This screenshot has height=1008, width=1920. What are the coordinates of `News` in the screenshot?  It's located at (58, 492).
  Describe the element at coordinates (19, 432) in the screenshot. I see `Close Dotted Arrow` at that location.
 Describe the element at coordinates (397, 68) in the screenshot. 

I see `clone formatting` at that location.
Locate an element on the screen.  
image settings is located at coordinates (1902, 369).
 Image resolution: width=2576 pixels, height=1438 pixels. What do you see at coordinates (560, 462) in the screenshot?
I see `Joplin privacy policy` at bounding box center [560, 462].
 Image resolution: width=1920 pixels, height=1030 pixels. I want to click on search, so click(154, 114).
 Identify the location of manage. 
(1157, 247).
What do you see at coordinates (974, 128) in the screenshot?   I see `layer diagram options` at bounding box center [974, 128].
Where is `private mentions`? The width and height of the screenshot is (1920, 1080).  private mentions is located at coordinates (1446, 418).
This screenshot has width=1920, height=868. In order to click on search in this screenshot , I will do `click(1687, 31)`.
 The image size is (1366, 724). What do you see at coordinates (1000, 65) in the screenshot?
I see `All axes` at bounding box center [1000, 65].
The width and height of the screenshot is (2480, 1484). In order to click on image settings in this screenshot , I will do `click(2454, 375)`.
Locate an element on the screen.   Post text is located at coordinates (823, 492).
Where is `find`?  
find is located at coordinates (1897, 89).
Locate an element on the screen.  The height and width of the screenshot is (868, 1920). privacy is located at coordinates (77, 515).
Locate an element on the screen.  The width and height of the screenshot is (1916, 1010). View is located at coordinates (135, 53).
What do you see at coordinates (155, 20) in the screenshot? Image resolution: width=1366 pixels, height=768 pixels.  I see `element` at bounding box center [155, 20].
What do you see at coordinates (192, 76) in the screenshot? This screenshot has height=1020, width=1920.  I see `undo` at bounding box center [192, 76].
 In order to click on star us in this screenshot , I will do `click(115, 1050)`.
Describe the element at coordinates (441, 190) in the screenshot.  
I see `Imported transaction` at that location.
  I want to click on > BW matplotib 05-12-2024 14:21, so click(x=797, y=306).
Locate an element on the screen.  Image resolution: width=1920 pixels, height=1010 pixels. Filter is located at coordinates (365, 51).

════════════════════

● **Task prompt**: Convert the data between the lines holding "What do you see at coordinates (974, 128)" and "coordinates (1446, 418).", inclusive, into a two-column CSV with headers input and output. Give one row per line, with its text and its answer each in a single quoted field and any line breaks replaced by spaces.

● **Exercise output**:
input,output
"What do you see at coordinates (974, 128) in the screenshot?","I see `layer diagram options` at bounding box center [974, 128]."
"Where is `private mentions`? The width and height of the screenshot is (1920, 1080).","private mentions is located at coordinates (1446, 418)."